Exercise instructions: Repeat, exactly as they appear, the lines from the one with "Given: Select HD from the Level dropdown" through the last line of the entries below, but none of the pictures.

Data for this exercise:

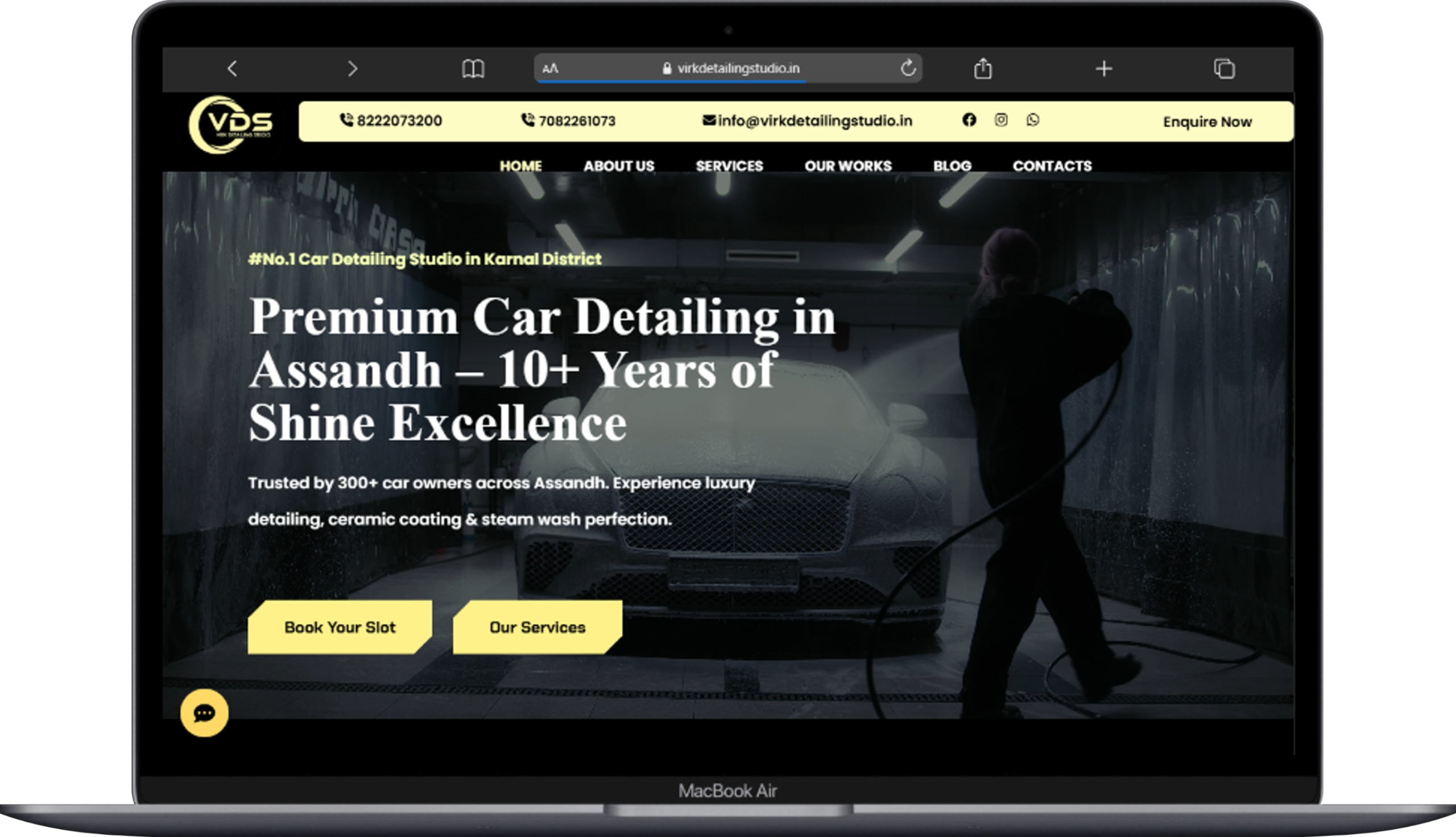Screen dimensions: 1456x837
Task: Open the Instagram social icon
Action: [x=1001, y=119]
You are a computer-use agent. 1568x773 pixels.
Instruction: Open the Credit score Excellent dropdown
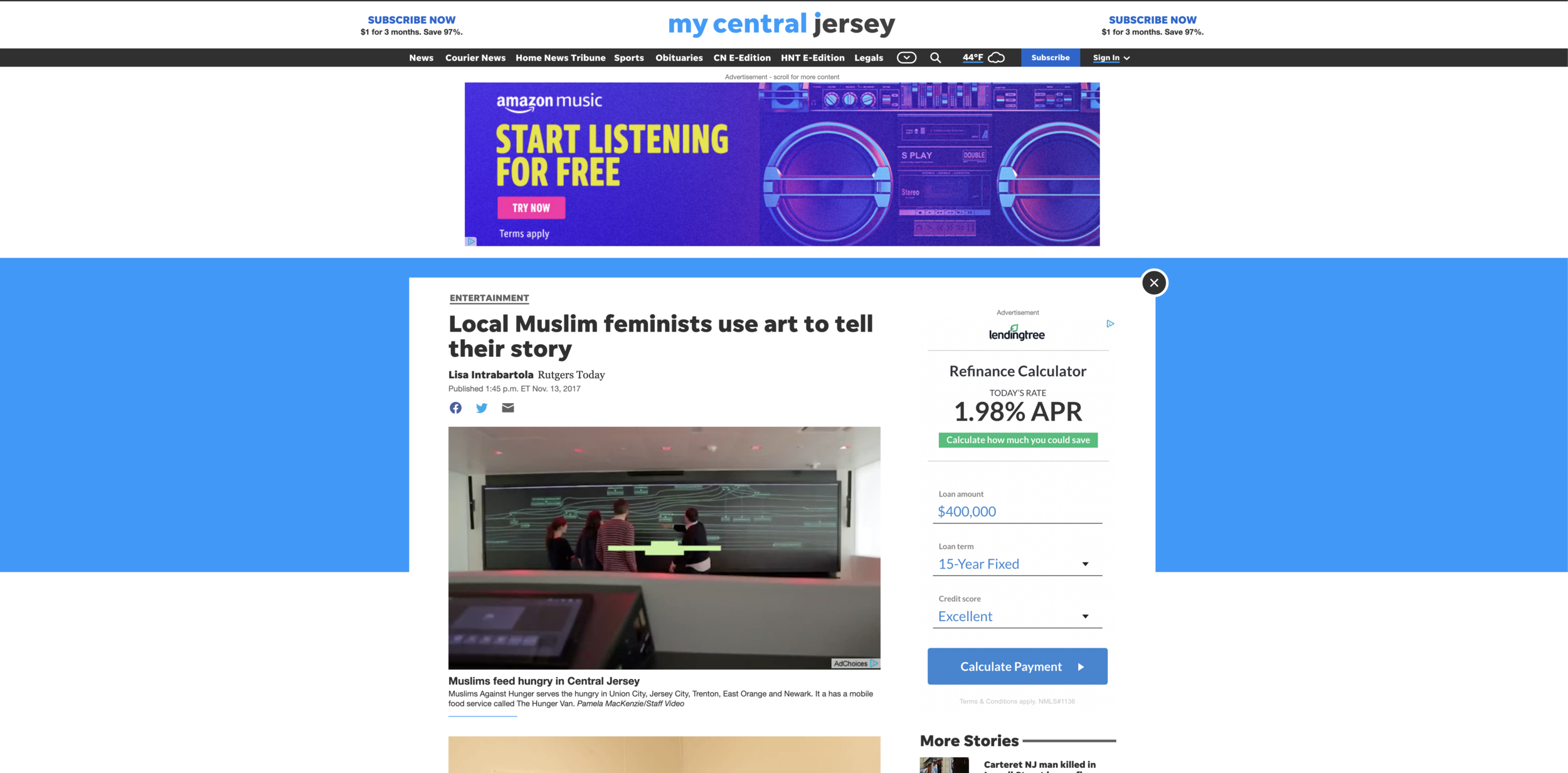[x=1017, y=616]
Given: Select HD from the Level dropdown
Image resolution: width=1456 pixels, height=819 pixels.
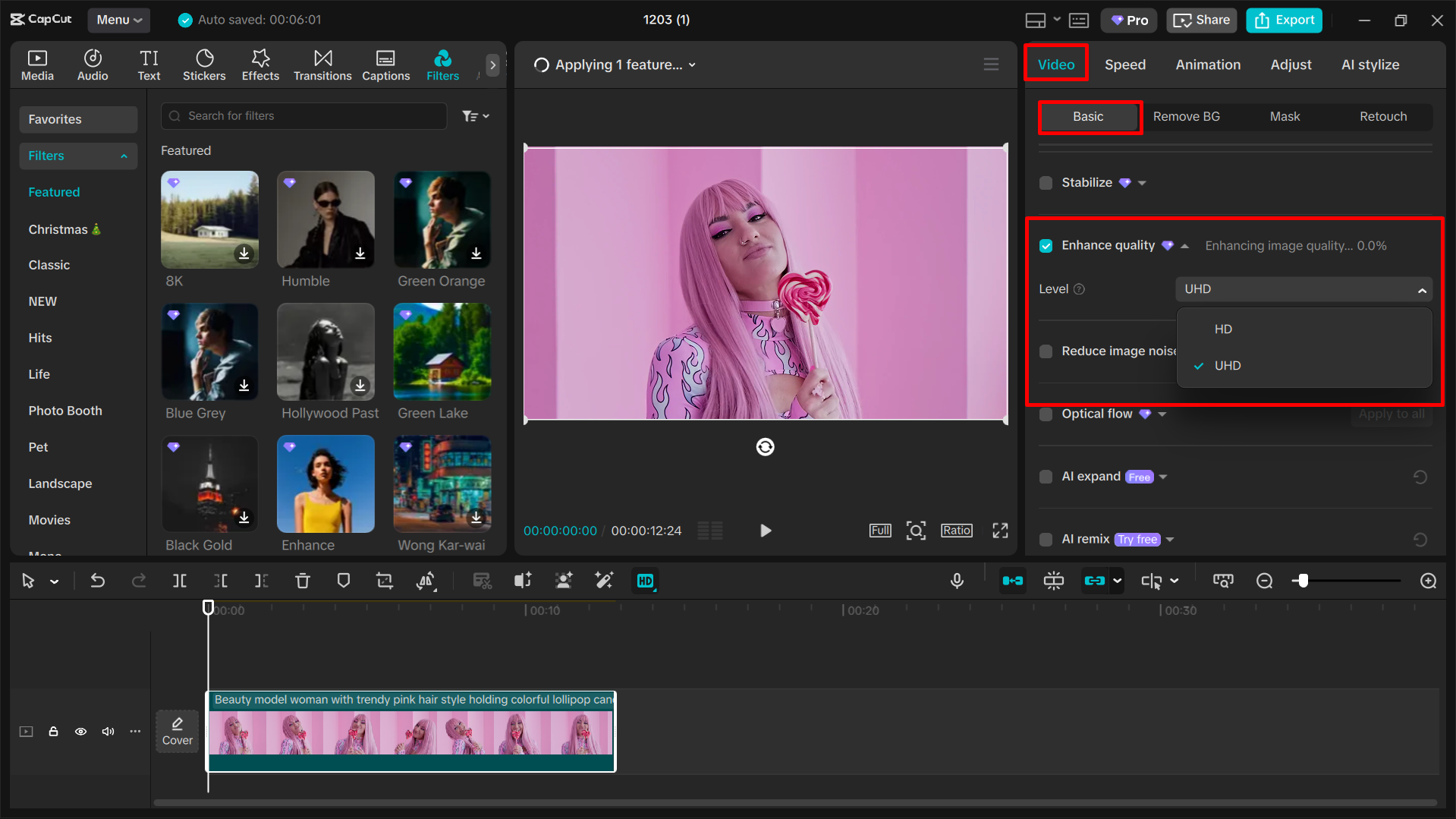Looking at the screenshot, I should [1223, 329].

Response:
Given: Select HD from the Level dropdown
Image resolution: width=1456 pixels, height=819 pixels.
Looking at the screenshot, I should [1223, 329].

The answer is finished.